Business Law

Opinion No. 72 / 1F

State of California Department of Corporations

Brian R. Van Camp, Commissioner 
In reply refer to: File No. _____

This interpretive opinion is issued by the Commissioner of Corporations pursuant to section 31510 of the franchise investment law. It is applicable only to the transaction identified in the request therefor, and may not be relied upon in connection with any other transaction.

Mr. James R. Coombs
Attorney at Law
Coobs, Manley & Root
800 Tenth Street
Sacramento, CA 95814

Dear Mr. Coombs:

The request for reconsideration of Interpretive Opinion No. 71/49F in the light of the additional representations contained in your letter dated December 14, 1971, has had the attention of the Commissioner.
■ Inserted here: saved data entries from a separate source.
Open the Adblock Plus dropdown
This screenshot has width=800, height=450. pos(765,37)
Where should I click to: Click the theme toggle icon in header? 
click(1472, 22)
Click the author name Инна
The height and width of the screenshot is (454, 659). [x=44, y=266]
Your letter raises the question whether, under all of the circumstances described by you, the agreements between Goals Unlimited, Inc., a Texas corporation sometimes dba Goals, Inc. (“Goals”), and persons referred to therein and hereinbelow as “distributors”, are franchises within the definition of Section 31005 and subject to the provisions of the Franchise Investment Law.
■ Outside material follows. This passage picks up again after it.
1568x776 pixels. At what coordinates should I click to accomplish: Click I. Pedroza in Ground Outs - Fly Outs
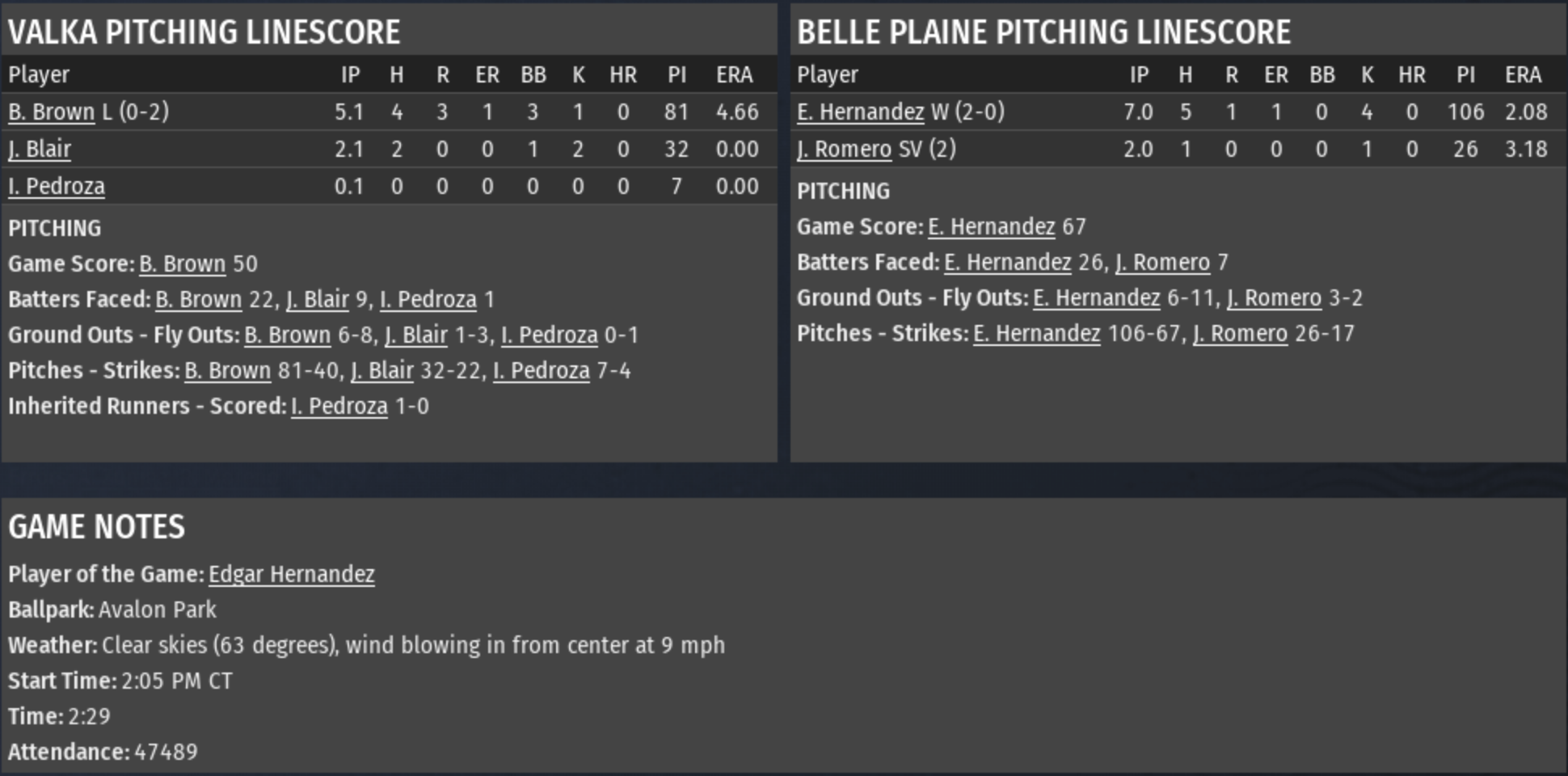[x=550, y=335]
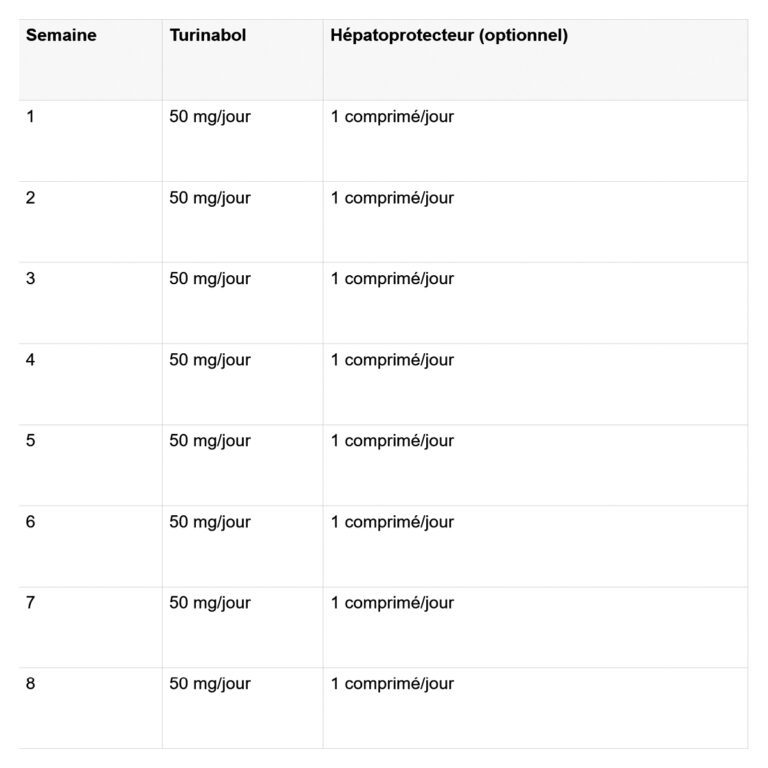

You have represented that Goals will not conduct training courses and that provision for transportation to attend such courses and for meals and lodging of distributors at such courses, has been deleted from the agreement. Goals, however, will require potential distributors to present themselves in Amarillo, Texas, at their own expense for evaluation. The agreement, moreover, has been amended to provide that it may be cancelled by either party.

You have further represented that distributors are not required to follow Goals’ retail price suggestions and that in California Goals will not provide sales aids to distributors.
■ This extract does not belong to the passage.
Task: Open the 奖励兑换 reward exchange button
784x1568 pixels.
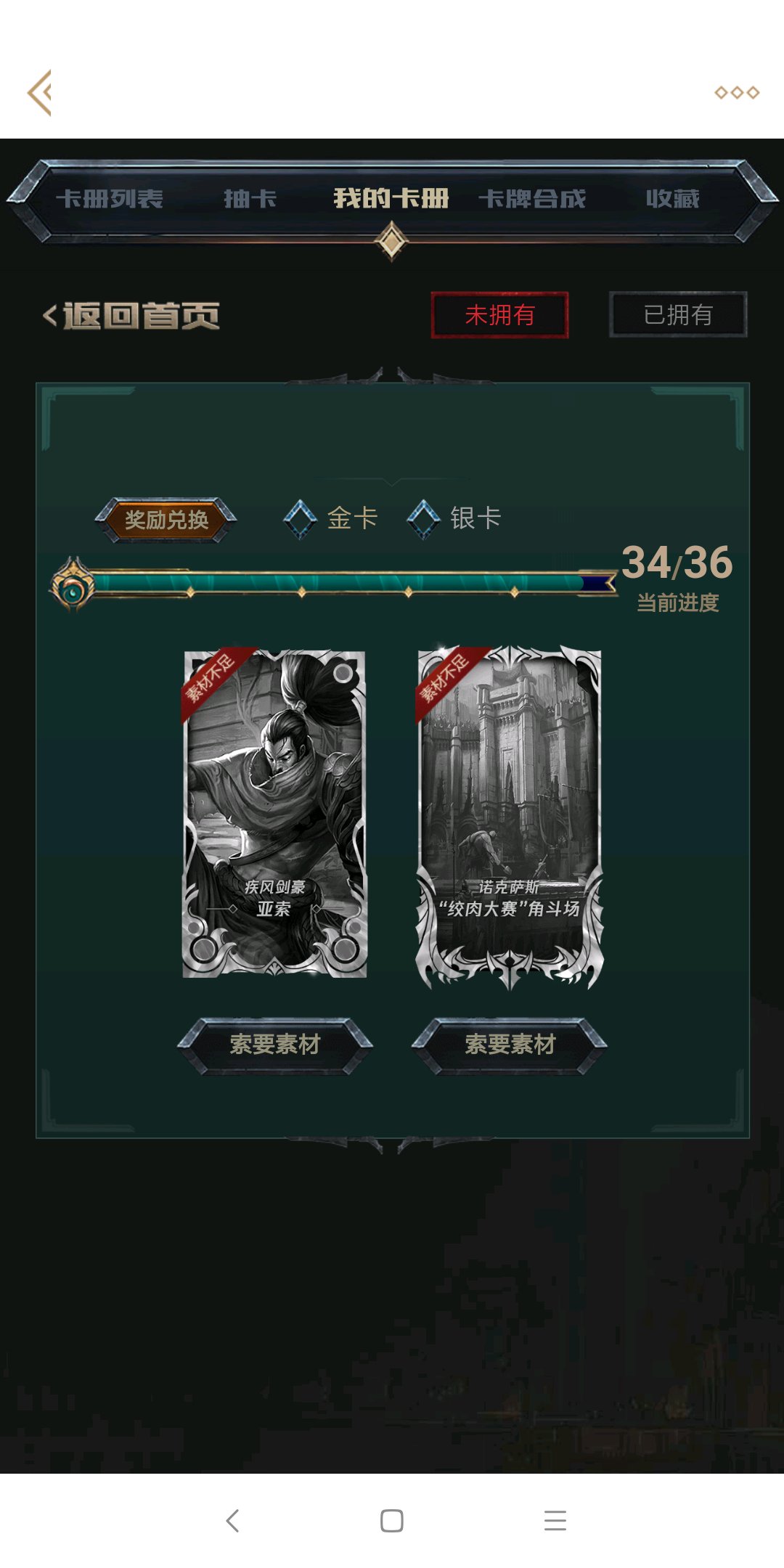Action: [x=166, y=520]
Interpretive opinions are issued pursuant to Section 31510 and 31511 of the Franchise Investment Law’ for the purpose of interpreting legal questions arising under this Law or the regulations promulgated thereunder and not to determine questions of fact. (See Dept. of Corps. Rel. No. 2-F.) Therefore, we can only repeat that if, as a matter of fact, sales are not made pursuant to a plan or system prescribed in substantial part by Goals, the agreements between Goals and the distributors are not “franchises” within the definition of Section 31005, and are not subject to the provisions of the Franchise Investment Law, and that otherwise, for the reasons expressed in Interpretive Opinion No. 71/49F, the agreements are “franchises” and subject to the provisions of the Law.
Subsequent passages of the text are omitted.